Мягкий приговор был вовсе не случайностью и не результатом давнишнего фрондирования парижского парламента, недовольного вмешательством короны в его права. Такой приговор был следствием общественного возбуждения, связанного с процессом. Калиостро и Роган становятся широко популярными людьми. Дамы носят модные красно-желтые ленты (красный цвет кардинальской шапки и желтый цвет соломы, служившей постелью для узников Бастилии). Тайная типография печатает отчеты о процессе, тексты речей адвокатов продаются за баснословные деньги. Повсюду слышатся издевательские стихи по адресу королевы. Говорили, что в случае обвинительного приговора в Париже вспыхнули бы волнения. Народное недовольство нашло предлог /ыя выражения.
Мария-Антуанетта
Современная гравюра
Виновность самой Ламот не вызывала сомнения. На суде она в припадке гнева бросила тяжелый бронзовый подсвечник в Калиостро. Маг, возведя очи к небу, ответил потоком брани на многих известных и неизвестных языках. Потом Ламот изображала сумасшедшую. В камере она постоянно сидела под кроватью. Приговор гласил: подвергнуть Жанну Ламот публичному сечению и заклеймить буквой «V» (voleuse — воровка). 21 июня 1786 года приговор над бесновавшейся от ярости Ламот приводится в исполнение, и после этого Жанну отправляют в исправительную тюрьму.
Король отдал приказ выслать Рогана в его епархию. Калиостро было предписано покинуть Францию, и он уехал в Лондон.
Однако скандал, произведенный свиданием в гроте Венеры, потушить не удалось. Подозрения против королевы вряд ли были обоснованными. Мария-Антуанетта была надменным и жестоким человеком, глубоко презирала народ и привыкла не считаться ни с чем, когда дело шло об удовлетворении ее прихотей. Несколькими годами позже, во время революции, королева была готова пролить море народной крови. Но она не была воровкой. Ей это было просто ни к чему.

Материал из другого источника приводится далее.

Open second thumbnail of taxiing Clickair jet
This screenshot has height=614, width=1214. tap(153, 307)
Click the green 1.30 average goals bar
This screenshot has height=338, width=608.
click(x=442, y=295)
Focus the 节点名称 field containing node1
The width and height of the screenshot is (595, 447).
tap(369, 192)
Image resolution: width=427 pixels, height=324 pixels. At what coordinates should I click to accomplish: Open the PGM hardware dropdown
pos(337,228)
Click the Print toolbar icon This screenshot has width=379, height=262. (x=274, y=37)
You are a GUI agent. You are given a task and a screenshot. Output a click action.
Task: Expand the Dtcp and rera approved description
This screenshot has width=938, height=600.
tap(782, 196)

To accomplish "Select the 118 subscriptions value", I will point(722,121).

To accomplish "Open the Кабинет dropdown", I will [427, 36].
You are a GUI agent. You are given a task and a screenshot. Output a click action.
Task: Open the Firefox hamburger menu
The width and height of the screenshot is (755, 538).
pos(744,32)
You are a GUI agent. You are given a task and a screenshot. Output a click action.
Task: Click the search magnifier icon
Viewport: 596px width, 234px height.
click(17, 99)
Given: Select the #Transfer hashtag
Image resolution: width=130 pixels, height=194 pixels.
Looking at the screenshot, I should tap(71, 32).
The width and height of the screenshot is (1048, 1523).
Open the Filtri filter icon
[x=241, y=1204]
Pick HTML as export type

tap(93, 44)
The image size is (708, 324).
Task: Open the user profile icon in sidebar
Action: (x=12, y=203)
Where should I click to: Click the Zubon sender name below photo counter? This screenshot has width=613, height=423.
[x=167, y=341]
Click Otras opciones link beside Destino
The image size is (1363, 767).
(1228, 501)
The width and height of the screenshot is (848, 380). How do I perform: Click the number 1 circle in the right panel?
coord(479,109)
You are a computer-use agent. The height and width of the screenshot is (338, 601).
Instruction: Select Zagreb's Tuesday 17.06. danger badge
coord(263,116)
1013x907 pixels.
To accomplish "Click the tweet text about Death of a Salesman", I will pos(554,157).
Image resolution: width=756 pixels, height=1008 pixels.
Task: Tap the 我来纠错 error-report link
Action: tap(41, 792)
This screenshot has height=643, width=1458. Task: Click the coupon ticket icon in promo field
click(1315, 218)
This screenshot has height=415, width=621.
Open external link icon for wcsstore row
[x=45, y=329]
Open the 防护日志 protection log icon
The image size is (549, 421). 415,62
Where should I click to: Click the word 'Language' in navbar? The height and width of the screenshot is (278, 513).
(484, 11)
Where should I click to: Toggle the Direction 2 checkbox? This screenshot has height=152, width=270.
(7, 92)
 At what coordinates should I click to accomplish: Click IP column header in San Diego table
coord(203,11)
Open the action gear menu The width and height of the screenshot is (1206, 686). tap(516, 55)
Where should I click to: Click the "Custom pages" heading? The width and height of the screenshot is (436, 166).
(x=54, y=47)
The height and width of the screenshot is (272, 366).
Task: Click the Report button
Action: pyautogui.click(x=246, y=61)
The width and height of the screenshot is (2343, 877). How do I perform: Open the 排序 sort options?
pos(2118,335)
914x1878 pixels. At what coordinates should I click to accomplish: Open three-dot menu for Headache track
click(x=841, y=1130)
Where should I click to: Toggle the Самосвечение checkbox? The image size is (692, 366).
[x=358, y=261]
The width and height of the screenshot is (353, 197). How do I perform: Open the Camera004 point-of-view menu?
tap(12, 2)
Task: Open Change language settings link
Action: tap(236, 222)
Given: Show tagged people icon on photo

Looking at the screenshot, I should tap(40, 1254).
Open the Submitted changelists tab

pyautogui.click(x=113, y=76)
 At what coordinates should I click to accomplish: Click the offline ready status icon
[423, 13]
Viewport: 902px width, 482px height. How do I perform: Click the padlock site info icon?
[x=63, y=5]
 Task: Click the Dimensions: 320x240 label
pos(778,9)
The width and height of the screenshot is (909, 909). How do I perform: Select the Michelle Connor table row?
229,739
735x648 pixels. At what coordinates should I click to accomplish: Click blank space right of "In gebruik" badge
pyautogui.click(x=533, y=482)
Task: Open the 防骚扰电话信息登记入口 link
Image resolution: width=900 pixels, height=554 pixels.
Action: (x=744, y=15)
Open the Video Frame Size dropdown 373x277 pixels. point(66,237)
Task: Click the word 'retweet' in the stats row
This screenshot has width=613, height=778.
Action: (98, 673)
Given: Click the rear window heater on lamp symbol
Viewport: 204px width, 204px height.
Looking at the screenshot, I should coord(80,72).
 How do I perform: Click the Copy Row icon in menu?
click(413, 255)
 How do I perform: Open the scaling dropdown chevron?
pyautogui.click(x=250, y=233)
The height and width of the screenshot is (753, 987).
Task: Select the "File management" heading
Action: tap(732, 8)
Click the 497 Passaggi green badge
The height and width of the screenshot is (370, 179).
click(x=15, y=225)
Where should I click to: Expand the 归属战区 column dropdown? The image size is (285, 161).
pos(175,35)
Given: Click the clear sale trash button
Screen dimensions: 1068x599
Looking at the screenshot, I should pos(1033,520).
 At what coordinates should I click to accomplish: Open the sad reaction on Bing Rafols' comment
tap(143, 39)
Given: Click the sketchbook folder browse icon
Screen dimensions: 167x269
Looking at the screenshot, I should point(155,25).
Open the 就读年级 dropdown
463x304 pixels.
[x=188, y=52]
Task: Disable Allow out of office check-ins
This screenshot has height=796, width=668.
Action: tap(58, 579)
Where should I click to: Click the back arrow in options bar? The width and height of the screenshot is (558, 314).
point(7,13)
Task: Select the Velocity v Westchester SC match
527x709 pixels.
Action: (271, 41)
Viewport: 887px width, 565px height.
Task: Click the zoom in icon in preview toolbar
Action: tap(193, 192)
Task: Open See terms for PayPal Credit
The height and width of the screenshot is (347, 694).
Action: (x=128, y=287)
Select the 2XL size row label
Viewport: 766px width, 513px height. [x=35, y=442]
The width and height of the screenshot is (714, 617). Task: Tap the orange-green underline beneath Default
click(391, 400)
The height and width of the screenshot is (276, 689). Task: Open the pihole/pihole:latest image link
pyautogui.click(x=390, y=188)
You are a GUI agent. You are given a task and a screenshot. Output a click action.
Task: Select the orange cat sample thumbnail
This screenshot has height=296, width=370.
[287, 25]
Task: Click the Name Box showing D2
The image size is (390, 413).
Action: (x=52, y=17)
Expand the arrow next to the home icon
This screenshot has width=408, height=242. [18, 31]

Уголовный в сущности процесс об ожерелье приобрел большое политическое звучание, нанес огромный моральный ущерб, сыграл большую роль в дискредитации французской монархии, и в этом смысле он сыграл немалую роль в росте революционных настроений. Оправдание парижским парламентом Рогана и Калиостро праздновалось как победа над королевским произволом. В обстановке всеобщего недовольства Калиостро и без магического кристалла было нетрудно предсказать скорое разрушение Бастилии. До начала революции оставалось всего около трех лет.